Al Karama (ٱلْكَرَامَة) was a proposed planned city to be built on the border of the emirates of Abu Dhabi and Dubai. It was intended to be the permanent capital of the United Arab Emirates as stated in the Constitution of 1971. The proposed city was never built, and Abu Dhabi became the official capital of the UAE in 1996.

==History==
In 1968, the United Kingdom announced that it would end its protectorate over the Trucial States (the predecessors of the UAE), leading the rulers of the States to propose a "Federation of Arab Emirates" together with nearby Bahrain and Qatar, to be led by a Supreme Council composed of their nine rulers. Negotiations were dogged by security concerns as well as issues of representation.

On October 21, 1969, the sixth and final meeting of the Supreme Council agreed that Abu Dhabi, the largest (in land area) and wealthiest of the nine, should temporarily host the capital of the new countries, with a new capital to be built between Abu Dhabi and Dubai. However, this agreement was never ratified after the meeting broke up following a clumsy British intervention. Bahrain and Qatar eventually withdrew from the proposed federation.

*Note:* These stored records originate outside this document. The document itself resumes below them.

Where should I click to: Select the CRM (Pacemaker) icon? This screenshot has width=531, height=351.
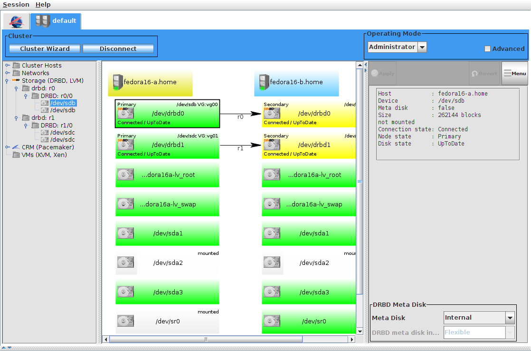pos(15,147)
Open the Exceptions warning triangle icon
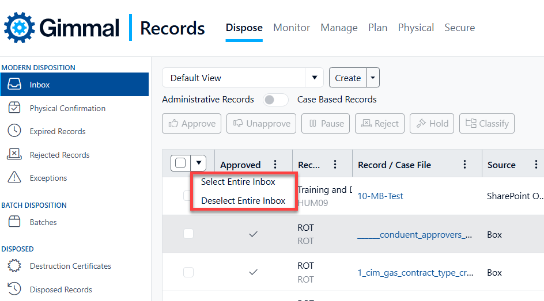 tap(14, 178)
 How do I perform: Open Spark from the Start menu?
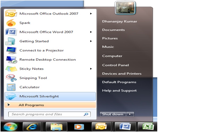point(25,23)
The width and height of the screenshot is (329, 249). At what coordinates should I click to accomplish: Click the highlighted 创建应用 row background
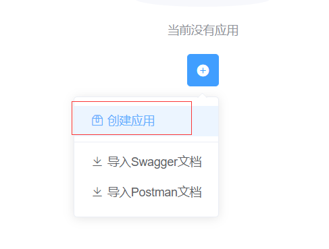click(x=146, y=121)
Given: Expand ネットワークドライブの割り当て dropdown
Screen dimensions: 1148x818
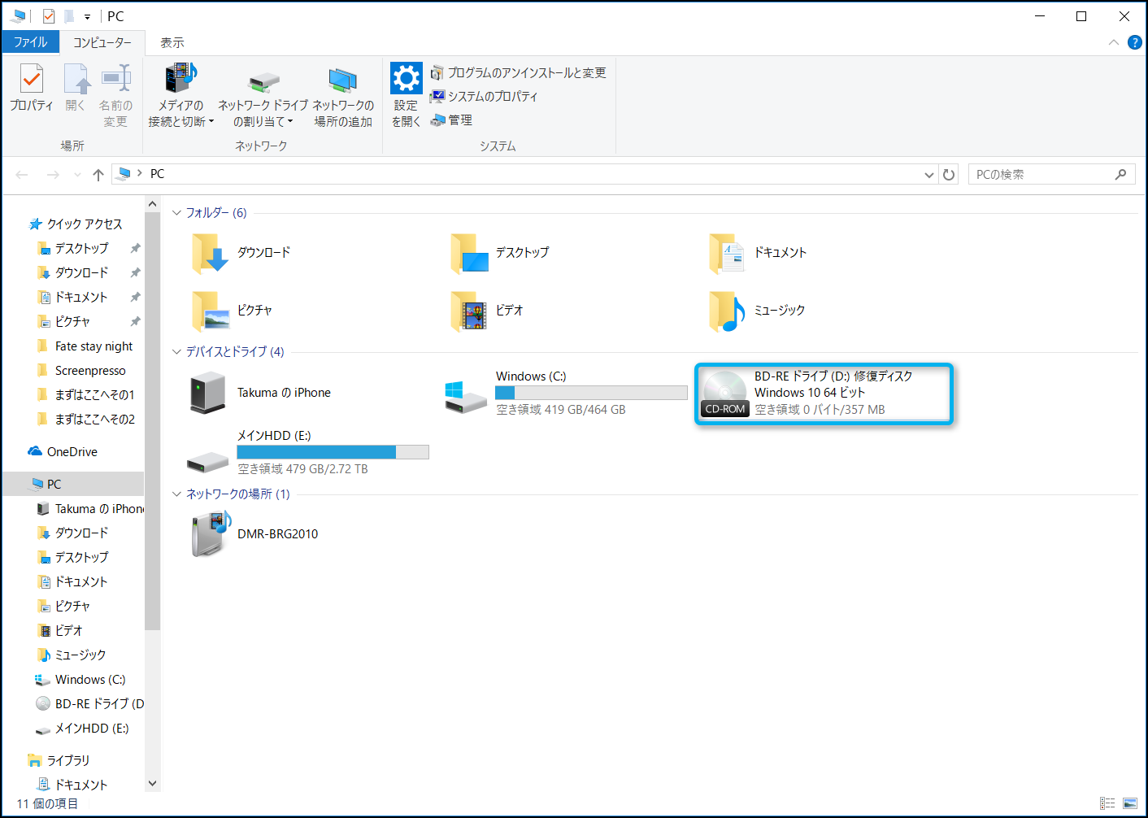Looking at the screenshot, I should pyautogui.click(x=290, y=122).
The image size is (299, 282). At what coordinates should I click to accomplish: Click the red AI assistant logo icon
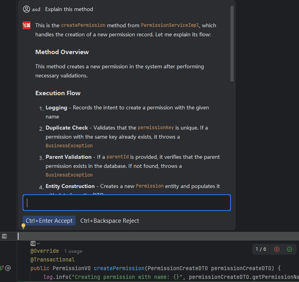tap(27, 25)
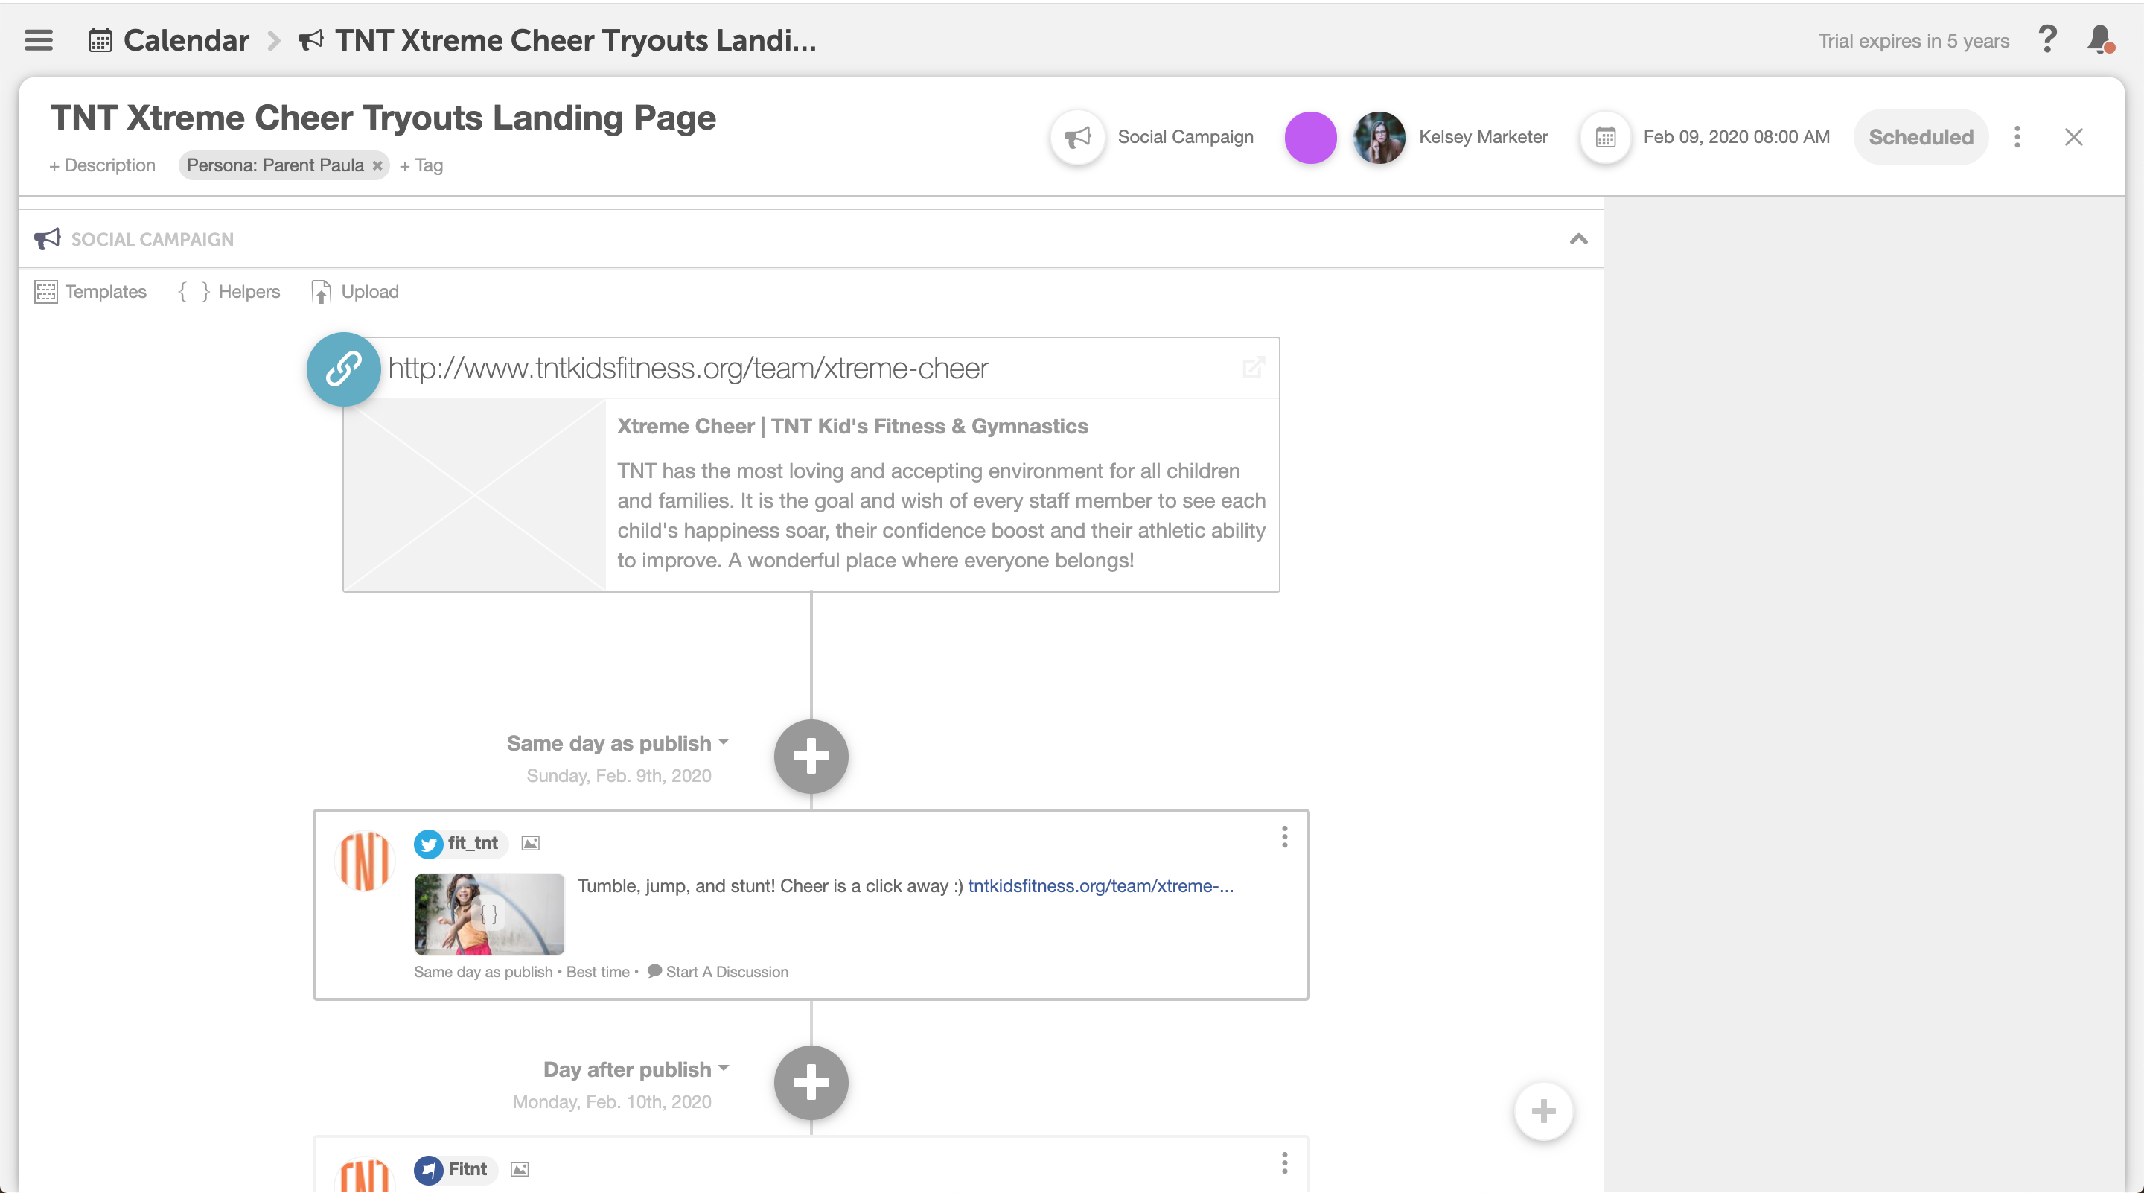
Task: Click the calendar date icon button
Action: 1606,137
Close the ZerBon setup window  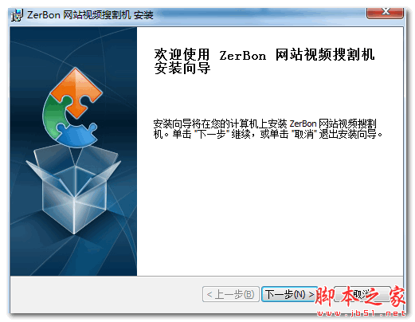385,13
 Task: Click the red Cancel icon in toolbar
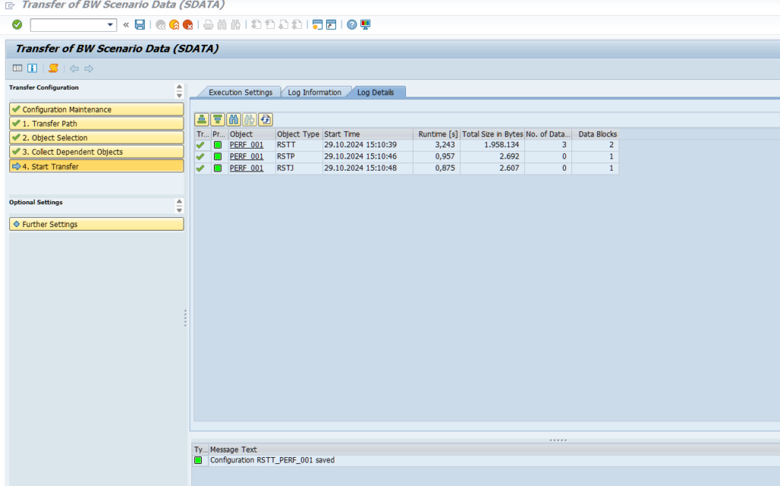click(x=187, y=24)
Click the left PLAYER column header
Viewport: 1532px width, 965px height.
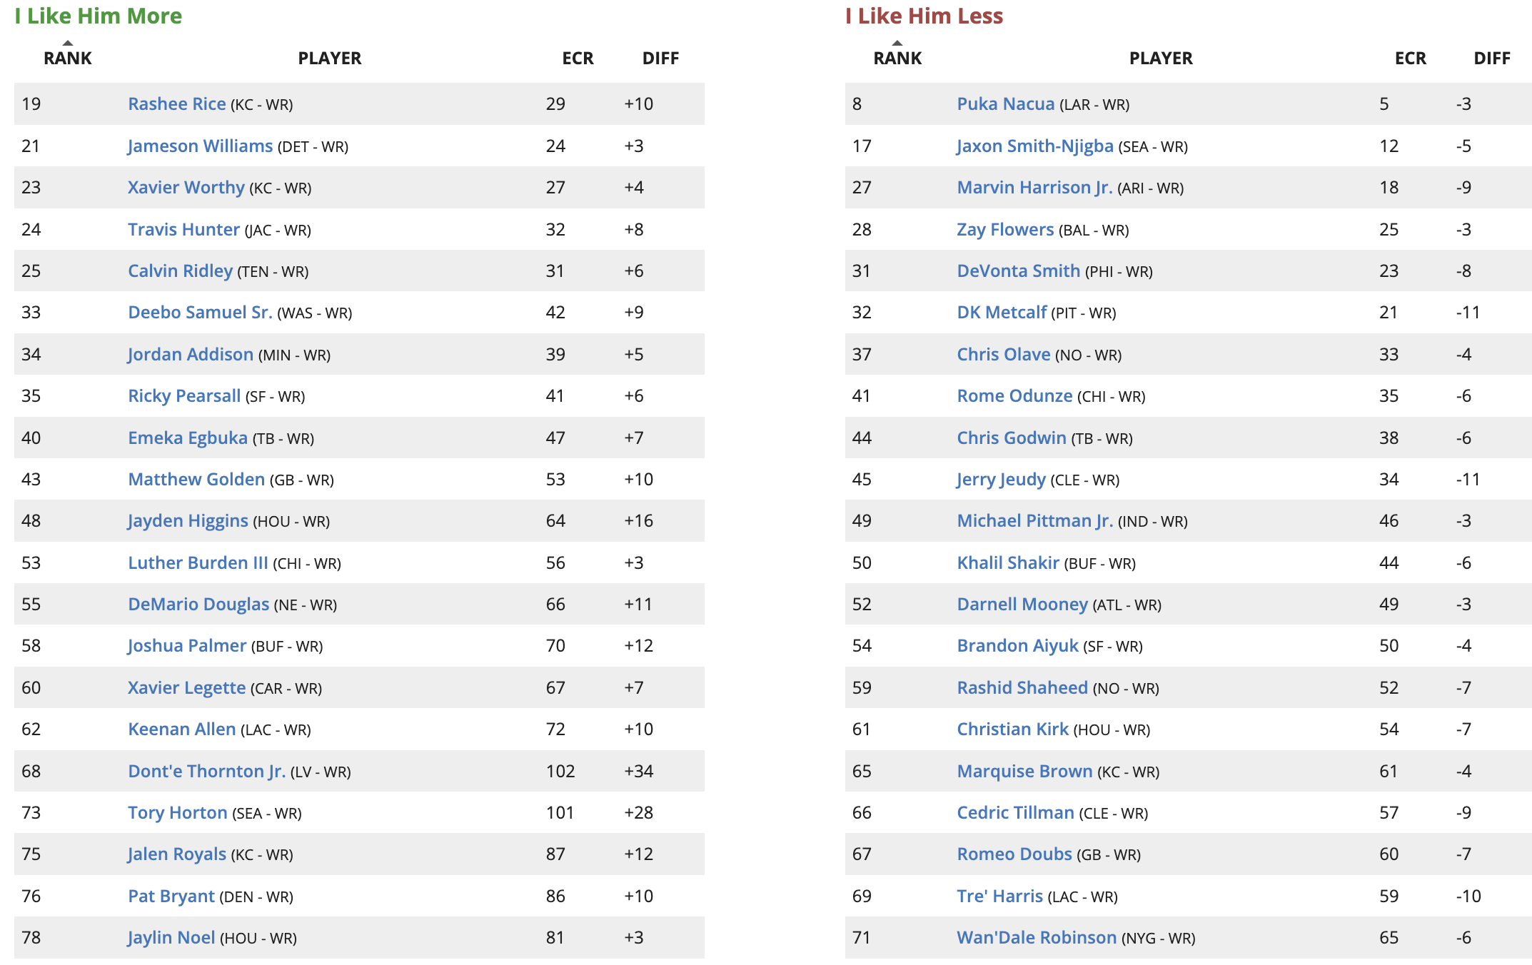tap(330, 59)
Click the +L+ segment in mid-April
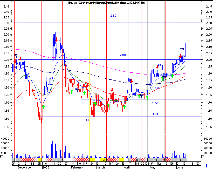The image size is (213, 169). coord(139,160)
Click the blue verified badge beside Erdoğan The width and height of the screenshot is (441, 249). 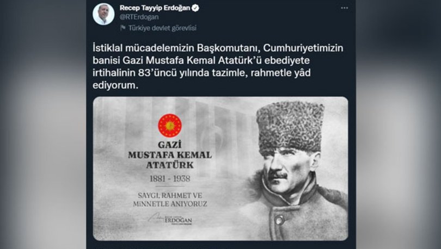coord(195,8)
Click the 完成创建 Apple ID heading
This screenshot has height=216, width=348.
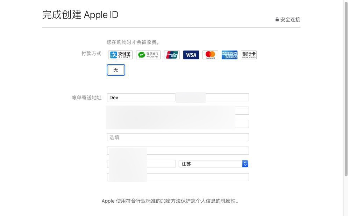(x=80, y=15)
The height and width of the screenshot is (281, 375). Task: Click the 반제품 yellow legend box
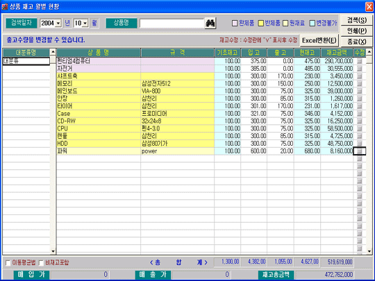tap(260, 23)
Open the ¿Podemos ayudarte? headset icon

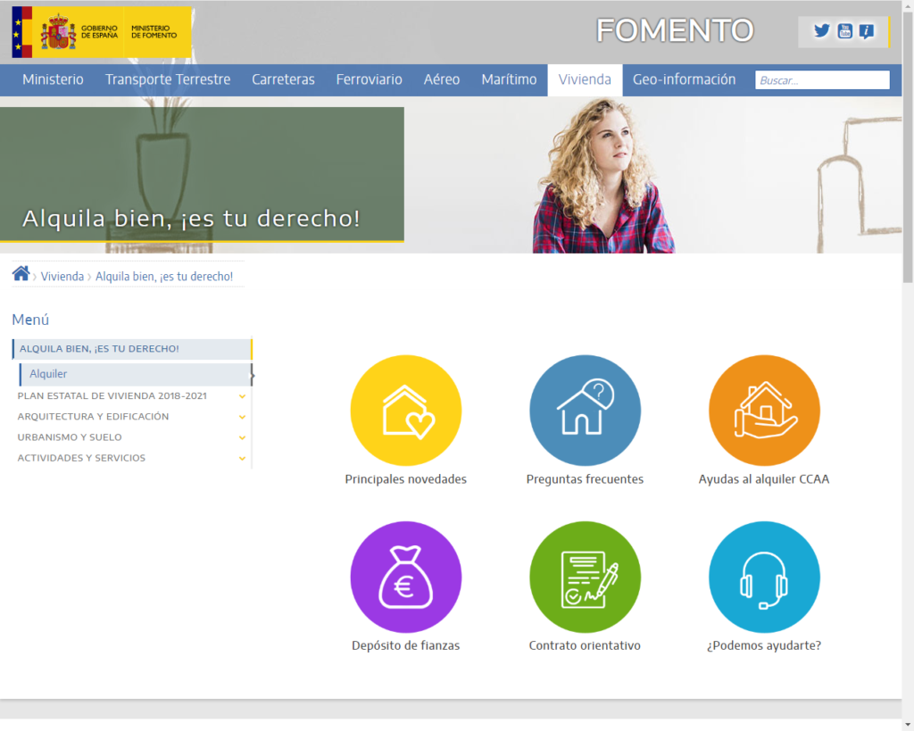(764, 577)
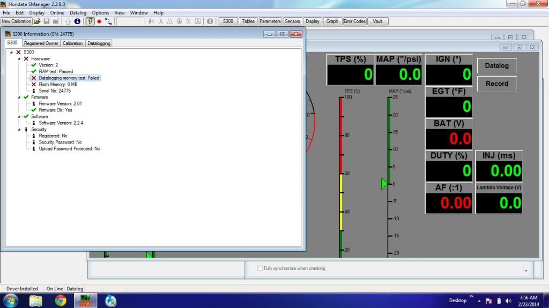The width and height of the screenshot is (549, 308).
Task: Click the lambda symbol toolbar icon
Action: [161, 21]

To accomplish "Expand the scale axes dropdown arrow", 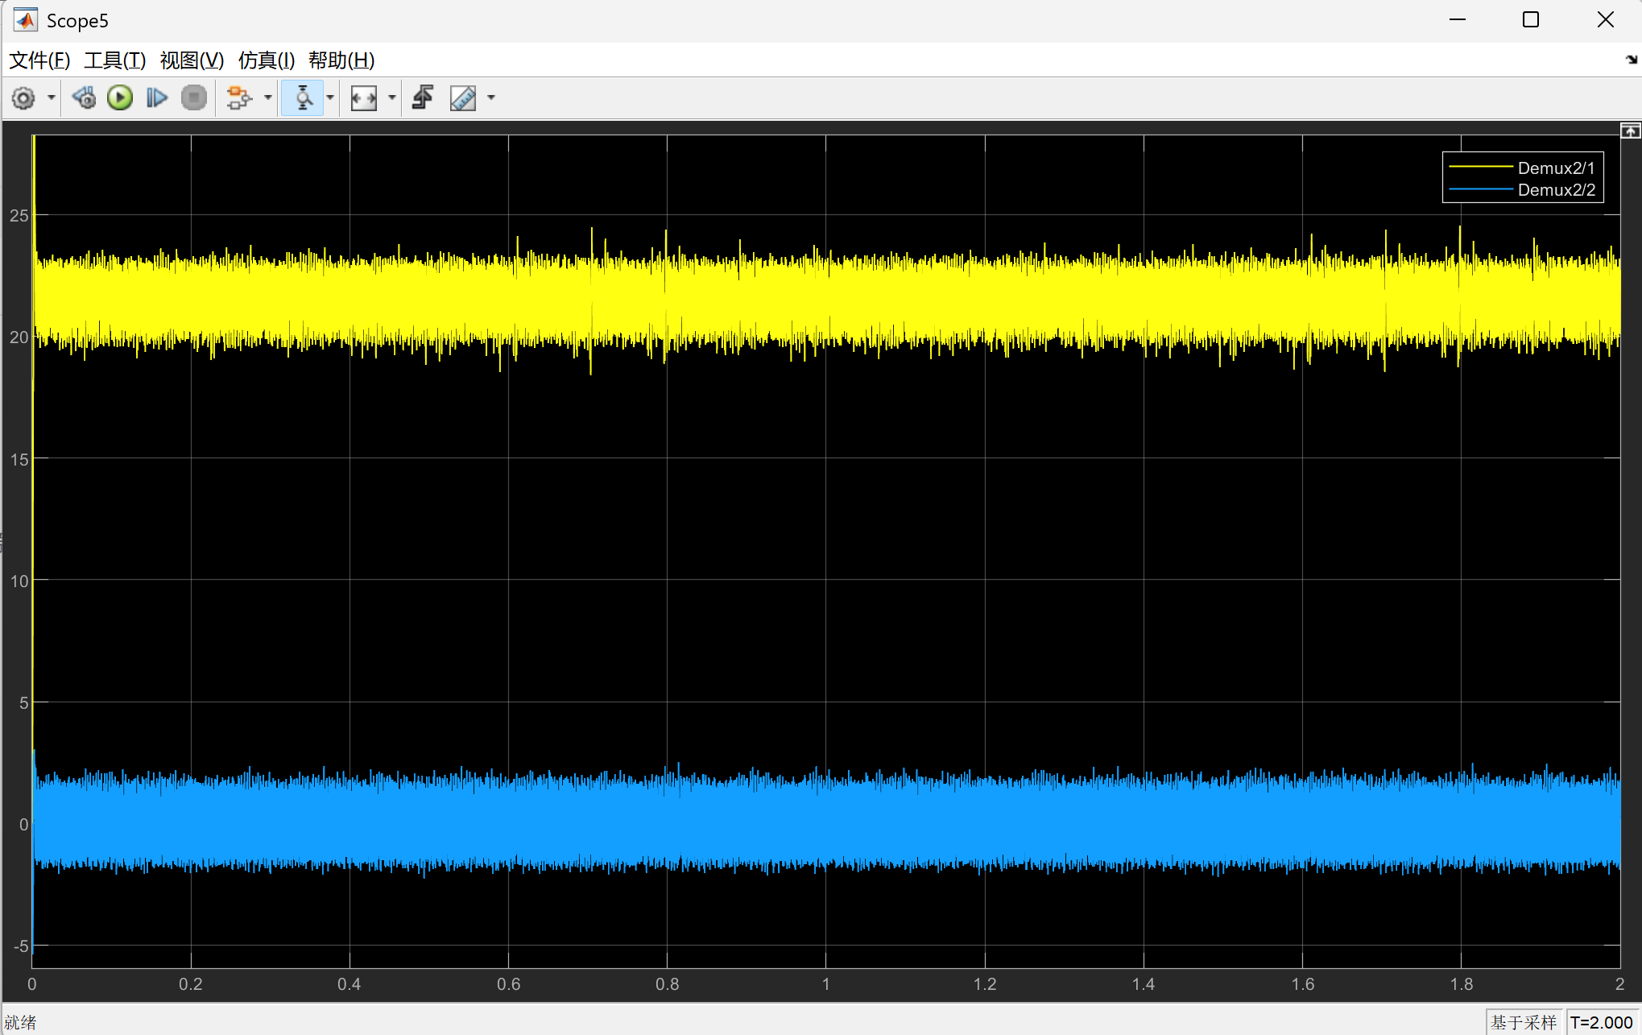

On July 10, 1971, the Trucial States announced the formation of the United Arab Emirates, and the capital issue resurfaced. The five small emirates counter-proposed building a new capital on the border of Dubai and Sharjah, arguing that the development funds would be better used to the benefit of the oil-poor Northern emirates but this was rejected by Dubai and Abu Dhabi. Eventually, the previous compromise was agreed upon, and Article 9 of the final constitution stated:

1. The Capital of the Union shall be established in an area allotted to the Union by the Emirates of Abu Dhabi and Dubai on the borders between them and it shall be given the name Al Karama.
2. There shall be allocated in the Union budget for the first year the amount necessary to cover the expenses of technical studies and planning for the Construction of the Capital. However, Construction work shall begin as soon as possible and shall be completed in not more than seven years from the date of entry into force of this Constitution.
3. Until the Construction of the Union Capital is complete, Abu Dhabi shall be the provisional headquarters of the Union.

The Constitution came into effect on December 2, 1971, with Abu Dhabi as the provisional capital, with a five year term. However, implementation was stalled by ongoing disputes between Abu Dhabi and Dubai, and construction of the capital-to-be never got underway. Instead, Abu Dhabi started building the institutions of government on its own territory, ignoring repeated demands from Dubai and Ras al-Khaimah to build the new capital as promised. In 1979, in light of the "facts on the ground" and lacking the resources to build it on their own, these demands were dropped.

A quarter-century after the initial constitution, the Supreme Council of the UAE passed Constitutional Amendment Nr. 1 of May 1996, which specified that "Abu Dhabi City is the Capital of the Federation." and thus finally ended any prospect of Karama being constructed as the new capital of the United Arab Emirates.

==Legacy==
Even in the UAE, few today are aware of the planned capital. However, some references to Al Karama remain in the infrastructure of the United Arab Emirates; for example, telephone area code 01 (+971 1) remains reserved for the city.